This coursera course provides an introduction to basic computational methods for understanding what nervous systems do and for determining how they function. Computational Neuroscience has three main puposes:
- Create descriptive model of the brain: how do neurons respond to external stimuli ? How can we extract informations from neurons ?
- Create mechanistic models of brain cells and networks: how can we simulate the behaviour of the single neuron ? How do we simulate a whole network of neurons ?
- Create interpretive models of the brain: Why neurons / networks operate the way they do ?
The reason I took this course is both because I am interested on how the brain works and because of my related interest in Artificial Intelligence.
This is a 8 weeks course. As most coursera classes, it is composed of videos, quizzes and programming assignments (automatically checked online). Completing all this takes me around 4 hours a week ; about 1 hour and a half watching videos, and 2 hours and half answering quizzes and programming assignments.

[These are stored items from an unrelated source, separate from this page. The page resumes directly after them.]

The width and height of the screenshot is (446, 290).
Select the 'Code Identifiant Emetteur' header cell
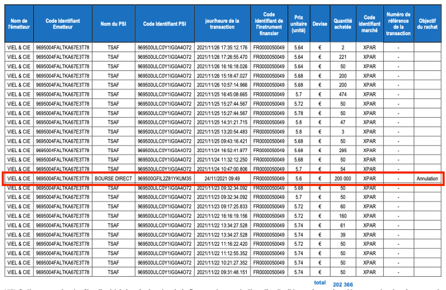coord(63,24)
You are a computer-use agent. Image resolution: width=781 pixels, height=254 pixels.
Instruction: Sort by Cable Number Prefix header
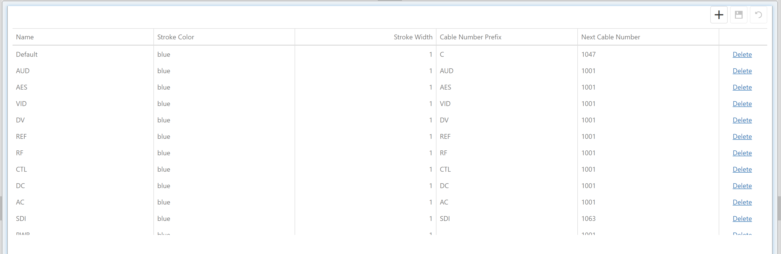pyautogui.click(x=470, y=37)
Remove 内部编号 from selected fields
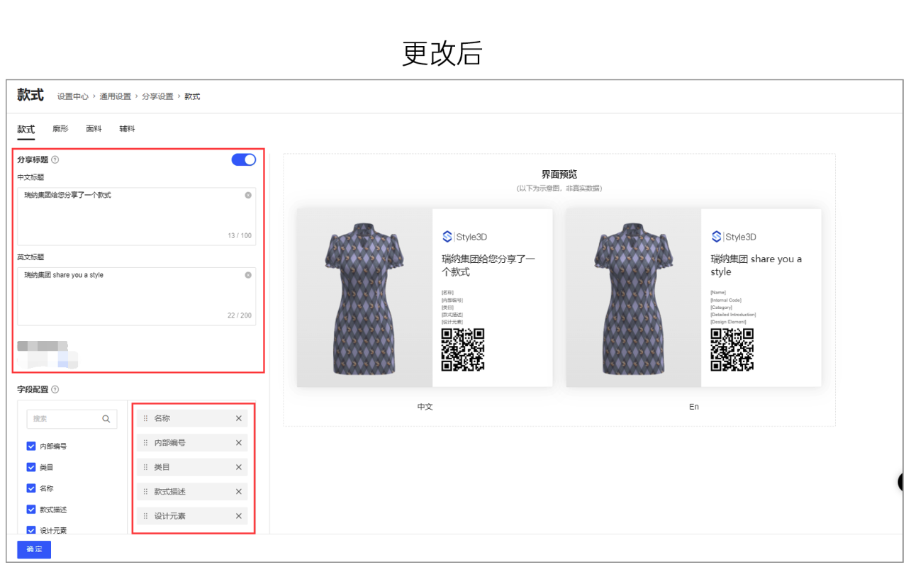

- Week 1: Course Introduction and Basic Neurobiology
- Week 2: What do Neurons Encode? Neural Encoding Models
- Week 3: Extracting Information from Neurons: Neural Decoding
- Week 4: Information and Coding Principles
- Week 5: Simulating the Brain from the Ground Up: Models of Single Neurons
- Week 6: Modeling Synapses and Networks of Neurons
- Week 7: How do Brains Learn? Modeling Synaptic Plasticity and Learning
- Week 8: Learning to Act: Reinforcement Learning
The quality of the videos were great, I found the course content a little bit difficult to understand because of the very high mathematical level.